Our state is doing great with solar energy and clean cars, but it has to get real about our outsized carbon footprint and commit to a steady decrease in oil drilling and fracking, first targeting drilling near homes and schools, as well as cutting back on drilling for fuels that emit particularly high levels of carbon dioxide. These are urgent first steps needed to protect our children and families. We can also start by retraining our workers for jobs in fields that bolster California's economy without destroying our climate. By 2030, we can phase out all oil drilling and fracking.
It's an ambitious plan, but there isn't an alternative if we want to protect our state. Californians are no strangers to climate leadership, and we can get the job done.
To be clear: a ban on oil drilling and fracking requires action from the governor. But in the meantime, there are steps we can all take. Trucks and cars are responsible for most of California's greenhouse gas emissions. Buying an electric car, choosing public transit, and contacting legislators to demand increased funding for mass transit are ways we can all move this process along. Governor Brown can also release funds collected from the oil industry to fund programs that help low-income Californians get cleaner cars.
Another important piece of this puzzle is solar power, which can heat our water, power our computers, and keep our air conditioners running. Solar power works -- and it works best when we need it the most. We can all urge utility companies to invest in clean energy and offer more options for Californians to invest in solar power.
Already, California stands out as a leader in solar power and clean cars, with over 200,000 electric cars in our state.
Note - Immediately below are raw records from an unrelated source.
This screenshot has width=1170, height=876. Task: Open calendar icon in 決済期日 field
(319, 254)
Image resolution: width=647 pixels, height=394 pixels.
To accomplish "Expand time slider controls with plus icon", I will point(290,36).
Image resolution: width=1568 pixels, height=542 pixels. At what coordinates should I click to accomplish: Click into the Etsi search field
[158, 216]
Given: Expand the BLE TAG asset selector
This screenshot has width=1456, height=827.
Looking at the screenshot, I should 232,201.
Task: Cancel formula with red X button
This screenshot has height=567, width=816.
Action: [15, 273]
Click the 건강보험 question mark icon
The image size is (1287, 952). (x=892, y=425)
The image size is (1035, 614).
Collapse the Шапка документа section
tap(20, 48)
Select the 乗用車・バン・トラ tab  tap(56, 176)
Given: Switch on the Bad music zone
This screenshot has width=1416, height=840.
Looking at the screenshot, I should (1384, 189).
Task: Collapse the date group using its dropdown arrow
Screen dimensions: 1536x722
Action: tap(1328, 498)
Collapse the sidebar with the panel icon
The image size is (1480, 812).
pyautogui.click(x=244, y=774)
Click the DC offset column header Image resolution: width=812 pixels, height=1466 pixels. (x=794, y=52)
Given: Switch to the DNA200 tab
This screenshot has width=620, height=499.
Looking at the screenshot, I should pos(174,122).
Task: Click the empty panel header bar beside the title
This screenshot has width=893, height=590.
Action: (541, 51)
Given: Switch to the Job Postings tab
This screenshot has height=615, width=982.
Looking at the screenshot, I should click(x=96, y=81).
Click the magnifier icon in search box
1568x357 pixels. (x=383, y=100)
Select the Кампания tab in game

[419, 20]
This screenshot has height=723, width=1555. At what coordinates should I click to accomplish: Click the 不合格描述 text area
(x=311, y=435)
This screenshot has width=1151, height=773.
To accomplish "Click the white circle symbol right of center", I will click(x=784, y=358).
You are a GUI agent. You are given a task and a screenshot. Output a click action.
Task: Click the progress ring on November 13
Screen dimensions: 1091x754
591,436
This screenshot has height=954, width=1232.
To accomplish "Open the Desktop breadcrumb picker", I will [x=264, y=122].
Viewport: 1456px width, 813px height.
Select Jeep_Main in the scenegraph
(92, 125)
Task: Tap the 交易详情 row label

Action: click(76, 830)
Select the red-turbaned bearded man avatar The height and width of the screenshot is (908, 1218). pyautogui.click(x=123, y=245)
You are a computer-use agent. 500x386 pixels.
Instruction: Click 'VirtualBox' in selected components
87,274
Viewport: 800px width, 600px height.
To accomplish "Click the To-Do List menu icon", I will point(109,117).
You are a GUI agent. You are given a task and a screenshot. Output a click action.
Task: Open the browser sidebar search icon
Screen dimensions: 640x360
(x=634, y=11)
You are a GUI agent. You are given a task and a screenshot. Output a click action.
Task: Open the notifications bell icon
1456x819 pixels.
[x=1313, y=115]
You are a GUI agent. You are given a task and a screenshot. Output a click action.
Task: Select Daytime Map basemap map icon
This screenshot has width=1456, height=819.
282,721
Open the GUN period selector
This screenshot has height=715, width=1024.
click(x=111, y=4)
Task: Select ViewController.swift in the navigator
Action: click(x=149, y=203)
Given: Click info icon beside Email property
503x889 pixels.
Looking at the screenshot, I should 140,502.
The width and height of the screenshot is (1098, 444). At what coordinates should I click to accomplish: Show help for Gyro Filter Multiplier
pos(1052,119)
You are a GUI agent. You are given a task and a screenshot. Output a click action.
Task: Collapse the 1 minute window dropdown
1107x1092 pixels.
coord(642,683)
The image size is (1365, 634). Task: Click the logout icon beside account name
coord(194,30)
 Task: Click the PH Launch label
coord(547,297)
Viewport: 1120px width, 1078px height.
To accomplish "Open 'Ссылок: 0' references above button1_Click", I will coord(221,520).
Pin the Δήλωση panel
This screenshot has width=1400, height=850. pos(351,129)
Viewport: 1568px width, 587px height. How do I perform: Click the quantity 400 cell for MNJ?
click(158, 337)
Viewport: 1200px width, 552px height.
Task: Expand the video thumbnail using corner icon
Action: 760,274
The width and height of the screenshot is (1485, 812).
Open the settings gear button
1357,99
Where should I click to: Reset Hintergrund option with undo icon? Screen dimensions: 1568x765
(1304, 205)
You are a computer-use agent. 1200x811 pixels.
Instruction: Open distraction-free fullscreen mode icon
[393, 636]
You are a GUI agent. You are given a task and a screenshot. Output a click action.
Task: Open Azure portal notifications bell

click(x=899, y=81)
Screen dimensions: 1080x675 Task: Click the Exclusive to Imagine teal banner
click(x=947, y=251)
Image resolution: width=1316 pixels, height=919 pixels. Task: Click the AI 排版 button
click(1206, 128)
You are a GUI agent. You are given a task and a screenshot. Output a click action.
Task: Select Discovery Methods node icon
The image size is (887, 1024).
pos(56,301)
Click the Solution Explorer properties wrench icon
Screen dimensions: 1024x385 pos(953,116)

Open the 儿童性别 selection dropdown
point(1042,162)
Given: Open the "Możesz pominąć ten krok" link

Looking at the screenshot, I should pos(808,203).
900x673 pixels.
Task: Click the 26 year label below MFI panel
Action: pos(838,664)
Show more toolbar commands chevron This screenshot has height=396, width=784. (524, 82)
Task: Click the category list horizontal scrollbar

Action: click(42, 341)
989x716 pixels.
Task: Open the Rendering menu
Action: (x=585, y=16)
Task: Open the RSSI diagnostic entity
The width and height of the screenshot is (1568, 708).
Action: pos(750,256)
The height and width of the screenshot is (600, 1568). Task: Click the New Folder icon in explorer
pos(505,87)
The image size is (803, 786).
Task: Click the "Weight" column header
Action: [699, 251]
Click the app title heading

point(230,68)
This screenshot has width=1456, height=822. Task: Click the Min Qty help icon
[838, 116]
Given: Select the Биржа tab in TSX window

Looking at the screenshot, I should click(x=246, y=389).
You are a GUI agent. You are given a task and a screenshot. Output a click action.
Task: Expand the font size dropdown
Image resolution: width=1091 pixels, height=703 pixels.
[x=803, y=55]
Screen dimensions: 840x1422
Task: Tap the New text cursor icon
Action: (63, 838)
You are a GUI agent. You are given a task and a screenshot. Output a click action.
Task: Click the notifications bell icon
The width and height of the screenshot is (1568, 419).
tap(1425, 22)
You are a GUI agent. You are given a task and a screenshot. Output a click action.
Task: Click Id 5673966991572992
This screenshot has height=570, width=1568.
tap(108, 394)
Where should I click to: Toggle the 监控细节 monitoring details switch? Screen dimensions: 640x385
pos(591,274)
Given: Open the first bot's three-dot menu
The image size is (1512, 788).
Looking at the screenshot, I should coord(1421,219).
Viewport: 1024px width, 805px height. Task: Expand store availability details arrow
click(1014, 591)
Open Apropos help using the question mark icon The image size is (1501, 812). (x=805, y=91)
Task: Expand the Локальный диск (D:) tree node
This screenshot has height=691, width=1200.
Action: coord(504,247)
By limiting the amount of greenhouse gas emissions that businesses are allowed to release or requiring them to pay for credits when they exceed that limit, Governor Brown's efforts to extend cap and trade may help too.
But these steps alone don't get to the root of the problem. The next job for Governor Brown is to find ways to contain carbon and keep it in the ground. If our state is serious about leading the battle for our climate, we need to phase out oil drilling and fracking.
Dan Jacobson is the Legislative Director of Environment California and is on the steering committee of Californians Against Fracking, a coalition working to win a statewide ban on fracking and other dangerous oil and gas extraction activities in California.